The incidence of breast cancer in Korean women is the highest among women in their fifth decade, while in American women, the incidence is highest among those in their mid-sixth decade or later [2]. One explanation for this difference may be genetic factors. Indeed, several breast cancer-related genes, including ATM, BRCA1, BRCA2, CDH1, CHEK2, PALB2, STK11, and TP53, have been identified [3]. Among these, BRCA1/2 are the most important and most widely studied genetic risk factors for breast cancer worldwide.

In this issue of Ann Lab Med, Yoo, et al. [4] report the results of genetic testing of BRCA1/2 and the clinical validity of next-generation sequencing-based multi-gene panel testing in a single institution. Although pathogenic variants (PV) were identified not only in BRCA1/2 but also in MSH2, PMS2, CHEK2, and PALB2, the proportion of PV in BRCA1/2 was estimated to be over 88%, indicating the need to focus genetic testing and management efforts more on these two genes.
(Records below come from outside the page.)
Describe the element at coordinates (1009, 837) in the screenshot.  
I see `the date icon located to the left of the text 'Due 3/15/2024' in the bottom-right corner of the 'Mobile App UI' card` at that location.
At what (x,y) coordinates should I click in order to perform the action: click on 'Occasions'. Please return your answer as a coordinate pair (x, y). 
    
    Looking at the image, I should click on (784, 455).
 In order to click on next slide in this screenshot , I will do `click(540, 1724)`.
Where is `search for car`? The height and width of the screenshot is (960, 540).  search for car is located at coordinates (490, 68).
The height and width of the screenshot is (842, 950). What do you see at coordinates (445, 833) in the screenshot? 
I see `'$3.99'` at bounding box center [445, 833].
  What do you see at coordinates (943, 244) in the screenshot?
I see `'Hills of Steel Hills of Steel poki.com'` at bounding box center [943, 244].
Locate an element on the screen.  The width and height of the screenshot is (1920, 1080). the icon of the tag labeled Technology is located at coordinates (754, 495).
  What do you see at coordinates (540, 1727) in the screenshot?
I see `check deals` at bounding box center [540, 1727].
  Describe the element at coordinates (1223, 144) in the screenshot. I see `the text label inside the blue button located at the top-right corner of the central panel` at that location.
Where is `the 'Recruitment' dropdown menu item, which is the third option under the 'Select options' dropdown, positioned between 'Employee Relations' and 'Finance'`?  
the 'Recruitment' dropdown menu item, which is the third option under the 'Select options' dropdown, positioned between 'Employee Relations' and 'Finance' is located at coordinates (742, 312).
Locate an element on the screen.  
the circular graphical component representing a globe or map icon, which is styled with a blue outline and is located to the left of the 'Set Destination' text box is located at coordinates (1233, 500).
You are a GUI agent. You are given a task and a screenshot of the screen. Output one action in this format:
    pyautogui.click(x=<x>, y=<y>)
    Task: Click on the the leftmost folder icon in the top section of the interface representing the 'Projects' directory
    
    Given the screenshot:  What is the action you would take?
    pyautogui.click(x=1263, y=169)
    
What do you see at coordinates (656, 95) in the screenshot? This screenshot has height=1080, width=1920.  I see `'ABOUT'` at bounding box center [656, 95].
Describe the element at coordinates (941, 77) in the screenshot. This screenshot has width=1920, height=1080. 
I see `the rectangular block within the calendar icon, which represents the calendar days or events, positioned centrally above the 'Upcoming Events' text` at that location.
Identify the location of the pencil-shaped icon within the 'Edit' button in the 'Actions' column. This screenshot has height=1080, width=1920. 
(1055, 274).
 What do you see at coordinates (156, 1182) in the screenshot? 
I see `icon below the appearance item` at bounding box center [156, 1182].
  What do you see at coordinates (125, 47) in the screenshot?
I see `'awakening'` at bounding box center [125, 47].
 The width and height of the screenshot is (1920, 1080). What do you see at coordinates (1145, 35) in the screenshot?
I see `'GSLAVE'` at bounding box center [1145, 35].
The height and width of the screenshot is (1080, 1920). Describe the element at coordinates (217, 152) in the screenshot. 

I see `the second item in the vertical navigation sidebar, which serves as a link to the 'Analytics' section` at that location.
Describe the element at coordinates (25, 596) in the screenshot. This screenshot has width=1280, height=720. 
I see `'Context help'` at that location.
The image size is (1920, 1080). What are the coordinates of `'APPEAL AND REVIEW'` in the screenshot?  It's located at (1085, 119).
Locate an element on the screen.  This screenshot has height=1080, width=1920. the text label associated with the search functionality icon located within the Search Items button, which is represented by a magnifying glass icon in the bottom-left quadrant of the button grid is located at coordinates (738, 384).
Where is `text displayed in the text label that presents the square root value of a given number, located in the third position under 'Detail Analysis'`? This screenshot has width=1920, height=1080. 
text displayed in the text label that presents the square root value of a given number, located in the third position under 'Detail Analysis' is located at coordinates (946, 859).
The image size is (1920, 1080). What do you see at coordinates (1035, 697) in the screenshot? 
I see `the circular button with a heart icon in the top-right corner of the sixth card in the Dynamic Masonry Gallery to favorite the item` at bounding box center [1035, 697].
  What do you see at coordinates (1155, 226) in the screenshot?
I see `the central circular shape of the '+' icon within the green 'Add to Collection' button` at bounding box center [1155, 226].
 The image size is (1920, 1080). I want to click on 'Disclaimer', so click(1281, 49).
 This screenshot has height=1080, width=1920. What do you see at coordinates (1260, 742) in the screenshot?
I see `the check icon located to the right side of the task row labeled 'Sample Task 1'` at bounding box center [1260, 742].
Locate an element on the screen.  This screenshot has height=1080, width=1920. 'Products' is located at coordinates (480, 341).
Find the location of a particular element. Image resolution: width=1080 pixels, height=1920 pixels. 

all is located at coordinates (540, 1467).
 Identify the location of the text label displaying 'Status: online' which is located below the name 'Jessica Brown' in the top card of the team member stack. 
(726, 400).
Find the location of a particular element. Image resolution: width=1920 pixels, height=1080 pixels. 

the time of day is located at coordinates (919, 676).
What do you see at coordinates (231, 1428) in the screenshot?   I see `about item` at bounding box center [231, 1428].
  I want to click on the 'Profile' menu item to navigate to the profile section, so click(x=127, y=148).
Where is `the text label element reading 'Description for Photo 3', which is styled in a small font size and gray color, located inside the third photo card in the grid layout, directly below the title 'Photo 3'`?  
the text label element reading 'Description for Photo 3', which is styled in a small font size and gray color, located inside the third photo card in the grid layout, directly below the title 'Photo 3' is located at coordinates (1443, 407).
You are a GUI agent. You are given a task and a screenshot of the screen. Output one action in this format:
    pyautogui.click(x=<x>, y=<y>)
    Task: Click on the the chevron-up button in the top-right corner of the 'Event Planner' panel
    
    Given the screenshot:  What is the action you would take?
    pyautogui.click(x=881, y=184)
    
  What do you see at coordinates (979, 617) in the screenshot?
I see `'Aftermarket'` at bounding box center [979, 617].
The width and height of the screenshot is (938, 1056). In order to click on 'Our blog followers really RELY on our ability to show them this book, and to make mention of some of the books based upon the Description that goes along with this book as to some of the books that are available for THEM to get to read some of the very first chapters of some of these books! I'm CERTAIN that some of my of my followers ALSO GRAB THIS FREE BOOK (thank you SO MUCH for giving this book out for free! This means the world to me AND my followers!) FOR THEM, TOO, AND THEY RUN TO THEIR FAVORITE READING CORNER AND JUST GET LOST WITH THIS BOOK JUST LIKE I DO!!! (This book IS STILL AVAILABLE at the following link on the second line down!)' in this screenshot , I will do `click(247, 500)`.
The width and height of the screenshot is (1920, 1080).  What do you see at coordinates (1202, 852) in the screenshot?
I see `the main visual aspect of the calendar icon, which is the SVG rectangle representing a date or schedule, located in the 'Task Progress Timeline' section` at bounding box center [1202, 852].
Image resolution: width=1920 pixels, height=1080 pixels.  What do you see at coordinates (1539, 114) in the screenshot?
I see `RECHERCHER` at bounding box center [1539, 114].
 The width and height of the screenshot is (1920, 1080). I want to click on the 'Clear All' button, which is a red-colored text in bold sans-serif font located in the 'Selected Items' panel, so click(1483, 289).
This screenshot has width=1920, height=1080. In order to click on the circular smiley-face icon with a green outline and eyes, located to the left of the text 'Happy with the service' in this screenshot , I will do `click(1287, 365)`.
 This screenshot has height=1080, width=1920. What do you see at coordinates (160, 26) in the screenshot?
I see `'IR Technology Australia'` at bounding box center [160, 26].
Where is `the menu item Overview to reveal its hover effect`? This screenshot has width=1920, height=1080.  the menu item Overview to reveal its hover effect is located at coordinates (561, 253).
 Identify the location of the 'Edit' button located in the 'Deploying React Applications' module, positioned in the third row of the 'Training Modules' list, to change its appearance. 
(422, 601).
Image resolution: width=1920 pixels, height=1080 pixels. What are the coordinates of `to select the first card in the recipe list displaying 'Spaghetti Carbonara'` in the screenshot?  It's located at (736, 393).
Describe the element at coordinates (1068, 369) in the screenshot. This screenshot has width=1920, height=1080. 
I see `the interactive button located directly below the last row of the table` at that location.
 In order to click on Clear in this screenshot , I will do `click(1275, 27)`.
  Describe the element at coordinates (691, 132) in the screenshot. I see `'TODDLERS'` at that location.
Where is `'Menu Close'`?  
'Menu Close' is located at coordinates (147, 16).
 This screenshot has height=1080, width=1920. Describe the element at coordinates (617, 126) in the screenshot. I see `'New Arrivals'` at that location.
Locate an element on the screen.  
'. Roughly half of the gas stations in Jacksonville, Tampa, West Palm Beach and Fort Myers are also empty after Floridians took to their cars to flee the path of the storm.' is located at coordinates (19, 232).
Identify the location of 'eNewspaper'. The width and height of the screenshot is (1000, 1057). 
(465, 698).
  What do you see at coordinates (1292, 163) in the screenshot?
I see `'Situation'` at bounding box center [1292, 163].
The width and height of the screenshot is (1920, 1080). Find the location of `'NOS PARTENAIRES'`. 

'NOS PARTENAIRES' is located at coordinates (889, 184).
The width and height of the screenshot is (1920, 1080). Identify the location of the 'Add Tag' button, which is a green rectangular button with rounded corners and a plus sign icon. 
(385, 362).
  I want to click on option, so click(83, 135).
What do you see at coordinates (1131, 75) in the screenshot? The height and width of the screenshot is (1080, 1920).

Recently, the US Preventive Services Task Force updated its recommendations on risk assessment, genetic counseling, and genetic testing for BRCA-related cancers in women as follows: “primary care clinicians assess women with a personal or family history of breast, ovarian, tubal, or peritoneal cancer or who have an ancestry associated with BRCA1/2 gene mutations with an appropriate brief familial risk assessment tool. Women with a positive result on the risk assessment tool should receive genetic counseling and, if indicated after counseling, genetic testing. (B recommendation)” [5].

This issue of Ann Lab Med also presents a review article by Lee, et al. [6], which outlines treatment and prevention strategies for patients with BRCA-related breast cancer. It also covers recent advances in the management of BRCA-related breast cancer by treatment with poly (ADP-ribose) polymerase (PARP) inhibitors.